> [Instructions for the task]
Continue the mailing-list message about the Celtics' young players from the point where it stops.

> [Text passage]
═══

More than one, less than four



Berry, Mark S berrym at BATTELLE.ORG
Wed Sep 13 13:36:09 CDT 2006


I don't completely disagree. I was really down on Al at the end of the
season, but there is a reason the term "sophomore slump" exists. Guys
often slack off after a successful first season and learn a hard lesson
the next. I think -- hope -- that happened with Al. I'm willing to give
him the chance to rebound.

Mark

-----Original Message-----
From: celtics-bounces at igtc.com [mailto:celtics-bounces at igtc.com] On
Behalf Of Ryan, Patrick S Maj RES USAFR 439 MSG
Sent: Wednesday, September 13, 2006 1:11 PM
To: celtics at igtc.com
Subject: More than one, less than four

It appears I am less forgiving then most. That's okay - to each their
own.
My basis of belief is NOT just this summer league as is the contention,
it
is two years of past work in season (three summer leagues total as well)
wherein overall improvement has not been evident to me, in fact just the
opposite in some areas (post play especially).  

 

Much the same can be said for many of our youthful players...all of the
talk
is "oooooh, keep our young players they're so full of potential".  I
agree
on that point, but potential unrealized after three years isn't
potential
anymore.  I'm not advocating a Billups - trade em after 6 months, but at
the
same time I am not patient enough to wait six years before a player
fulfills
that potential (just in time for a contract year wherein we get outbid
by a
better cap positioned/larger market/warmer climate team).  In other
words I
don't want the Celtics to be the rest of the league's farm system like
so
many other franchises have become.

═══

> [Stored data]
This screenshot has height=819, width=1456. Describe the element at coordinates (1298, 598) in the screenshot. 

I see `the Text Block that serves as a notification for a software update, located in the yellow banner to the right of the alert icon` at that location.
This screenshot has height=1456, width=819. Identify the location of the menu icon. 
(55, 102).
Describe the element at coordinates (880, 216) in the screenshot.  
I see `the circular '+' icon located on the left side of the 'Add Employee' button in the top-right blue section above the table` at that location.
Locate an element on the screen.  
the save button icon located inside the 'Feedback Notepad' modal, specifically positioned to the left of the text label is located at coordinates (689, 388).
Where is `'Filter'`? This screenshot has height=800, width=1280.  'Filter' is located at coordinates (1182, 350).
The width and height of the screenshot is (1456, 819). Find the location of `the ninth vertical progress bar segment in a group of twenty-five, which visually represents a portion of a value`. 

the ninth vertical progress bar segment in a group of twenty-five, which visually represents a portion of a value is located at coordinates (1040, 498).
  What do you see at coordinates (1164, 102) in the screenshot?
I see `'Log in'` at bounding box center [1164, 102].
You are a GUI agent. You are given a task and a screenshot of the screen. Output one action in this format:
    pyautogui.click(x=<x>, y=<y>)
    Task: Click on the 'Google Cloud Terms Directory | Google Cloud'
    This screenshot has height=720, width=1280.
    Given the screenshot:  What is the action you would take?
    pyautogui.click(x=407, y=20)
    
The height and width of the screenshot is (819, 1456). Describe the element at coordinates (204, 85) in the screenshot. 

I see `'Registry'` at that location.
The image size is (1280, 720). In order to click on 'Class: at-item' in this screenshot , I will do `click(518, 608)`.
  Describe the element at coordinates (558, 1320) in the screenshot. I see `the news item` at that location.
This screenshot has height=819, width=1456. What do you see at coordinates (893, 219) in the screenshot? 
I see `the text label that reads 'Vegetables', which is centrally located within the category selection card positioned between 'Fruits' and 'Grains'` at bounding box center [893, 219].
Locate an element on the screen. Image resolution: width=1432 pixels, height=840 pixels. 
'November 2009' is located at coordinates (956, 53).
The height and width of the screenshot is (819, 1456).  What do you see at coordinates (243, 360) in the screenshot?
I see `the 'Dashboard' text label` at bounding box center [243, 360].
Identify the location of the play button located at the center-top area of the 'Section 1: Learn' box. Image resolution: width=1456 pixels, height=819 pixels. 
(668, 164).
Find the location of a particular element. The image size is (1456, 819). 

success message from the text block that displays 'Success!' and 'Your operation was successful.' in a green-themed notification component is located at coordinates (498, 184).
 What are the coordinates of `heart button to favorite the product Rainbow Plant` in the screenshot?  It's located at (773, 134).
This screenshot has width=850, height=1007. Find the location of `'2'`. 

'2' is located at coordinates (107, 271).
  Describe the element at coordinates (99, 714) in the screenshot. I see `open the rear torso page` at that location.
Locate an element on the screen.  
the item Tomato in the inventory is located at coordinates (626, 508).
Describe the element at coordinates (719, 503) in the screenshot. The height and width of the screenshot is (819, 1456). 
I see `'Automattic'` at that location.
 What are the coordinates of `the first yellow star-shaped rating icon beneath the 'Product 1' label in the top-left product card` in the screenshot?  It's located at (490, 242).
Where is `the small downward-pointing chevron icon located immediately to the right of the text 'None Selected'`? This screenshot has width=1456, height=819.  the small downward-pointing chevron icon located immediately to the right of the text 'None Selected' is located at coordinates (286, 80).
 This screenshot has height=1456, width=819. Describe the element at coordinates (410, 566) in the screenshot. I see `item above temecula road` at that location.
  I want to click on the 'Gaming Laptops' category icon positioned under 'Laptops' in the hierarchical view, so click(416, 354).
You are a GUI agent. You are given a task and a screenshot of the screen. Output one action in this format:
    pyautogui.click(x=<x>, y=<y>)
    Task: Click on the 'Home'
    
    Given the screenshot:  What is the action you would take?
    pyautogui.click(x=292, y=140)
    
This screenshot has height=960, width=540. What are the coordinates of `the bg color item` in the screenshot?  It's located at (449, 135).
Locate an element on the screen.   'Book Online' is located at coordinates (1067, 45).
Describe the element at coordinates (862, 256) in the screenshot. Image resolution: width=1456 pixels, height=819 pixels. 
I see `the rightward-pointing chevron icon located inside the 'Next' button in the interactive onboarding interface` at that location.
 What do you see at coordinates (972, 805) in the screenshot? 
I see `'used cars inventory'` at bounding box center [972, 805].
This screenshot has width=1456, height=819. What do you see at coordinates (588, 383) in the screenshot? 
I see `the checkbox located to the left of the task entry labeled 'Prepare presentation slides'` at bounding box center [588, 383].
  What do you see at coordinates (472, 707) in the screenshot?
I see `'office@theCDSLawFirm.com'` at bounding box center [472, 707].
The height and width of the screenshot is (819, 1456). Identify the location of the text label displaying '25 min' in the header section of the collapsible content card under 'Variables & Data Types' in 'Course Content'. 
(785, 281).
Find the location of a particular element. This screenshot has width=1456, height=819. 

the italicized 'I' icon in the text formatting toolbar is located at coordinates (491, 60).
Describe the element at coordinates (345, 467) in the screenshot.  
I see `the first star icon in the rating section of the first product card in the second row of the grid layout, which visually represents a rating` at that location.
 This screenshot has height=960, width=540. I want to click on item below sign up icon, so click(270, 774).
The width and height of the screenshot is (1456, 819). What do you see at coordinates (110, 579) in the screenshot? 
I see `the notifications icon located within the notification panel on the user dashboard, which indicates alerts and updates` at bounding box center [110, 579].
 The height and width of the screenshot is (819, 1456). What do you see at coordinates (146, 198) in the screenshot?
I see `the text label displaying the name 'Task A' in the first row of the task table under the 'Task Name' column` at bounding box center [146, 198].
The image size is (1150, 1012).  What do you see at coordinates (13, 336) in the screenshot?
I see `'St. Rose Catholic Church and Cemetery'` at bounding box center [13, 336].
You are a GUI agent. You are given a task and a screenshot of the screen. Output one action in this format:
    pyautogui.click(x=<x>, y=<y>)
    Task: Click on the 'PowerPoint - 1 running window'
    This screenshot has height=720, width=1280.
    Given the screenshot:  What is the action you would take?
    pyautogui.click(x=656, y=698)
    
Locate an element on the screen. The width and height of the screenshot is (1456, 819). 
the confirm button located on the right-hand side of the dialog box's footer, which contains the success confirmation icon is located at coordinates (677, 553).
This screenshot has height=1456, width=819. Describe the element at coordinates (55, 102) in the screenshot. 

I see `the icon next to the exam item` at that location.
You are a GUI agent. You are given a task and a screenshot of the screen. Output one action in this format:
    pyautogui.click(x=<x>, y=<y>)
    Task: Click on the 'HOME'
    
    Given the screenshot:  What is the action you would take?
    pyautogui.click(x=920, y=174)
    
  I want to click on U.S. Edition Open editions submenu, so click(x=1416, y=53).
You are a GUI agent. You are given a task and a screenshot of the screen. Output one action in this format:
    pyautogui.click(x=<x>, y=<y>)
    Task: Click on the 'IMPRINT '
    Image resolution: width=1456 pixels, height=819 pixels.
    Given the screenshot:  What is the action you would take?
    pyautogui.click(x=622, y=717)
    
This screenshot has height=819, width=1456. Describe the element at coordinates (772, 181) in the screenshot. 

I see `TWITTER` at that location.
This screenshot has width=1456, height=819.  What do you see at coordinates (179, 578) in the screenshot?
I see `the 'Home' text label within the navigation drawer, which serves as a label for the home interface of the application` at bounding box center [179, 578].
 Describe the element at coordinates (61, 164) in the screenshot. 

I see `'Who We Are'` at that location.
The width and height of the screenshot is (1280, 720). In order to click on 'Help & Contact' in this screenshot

═══

> [Written response]
The progression should be: first year - learn the NBA, see the speed,
get
some playing time but be terribly inconsistent.  Second year, big leap
in
consistency (instead of yo-yo-ing the points, rebounds, assists what
ever
that players skill is, stay pretty much around their average every game)
with some slumps that last a week or so of games, much better "NBA
body",
better conditioned.  Third year, the "breakout" consistently hits
averages
which are increased over first two years, definite "NBA body", adjusts
to
new wrinkles other teams throw at him, very few games off average, (if a
"Star" one or two WOW games per month where the averages are totally
eclipsed).  I don't think any of that is expecting too much.  You
play...to
win...the game! I see it in my college girls every year - if they don't
"get
it" by their junior year - they never will with maybe 1-2 exceptions
every
couple years.

 

And just to let everyone know - I'll be just as hard on the other
"potential
stars" in their third year - Green especially. For me it's the price of
hype
- if your agent tells everyone "he should've been the number three pick"
-
then that player darn well better outplay the number three pick and
everyone
else taken before him too.

 

Okay, enough negativity...I'll say no more on the subject and let it
die.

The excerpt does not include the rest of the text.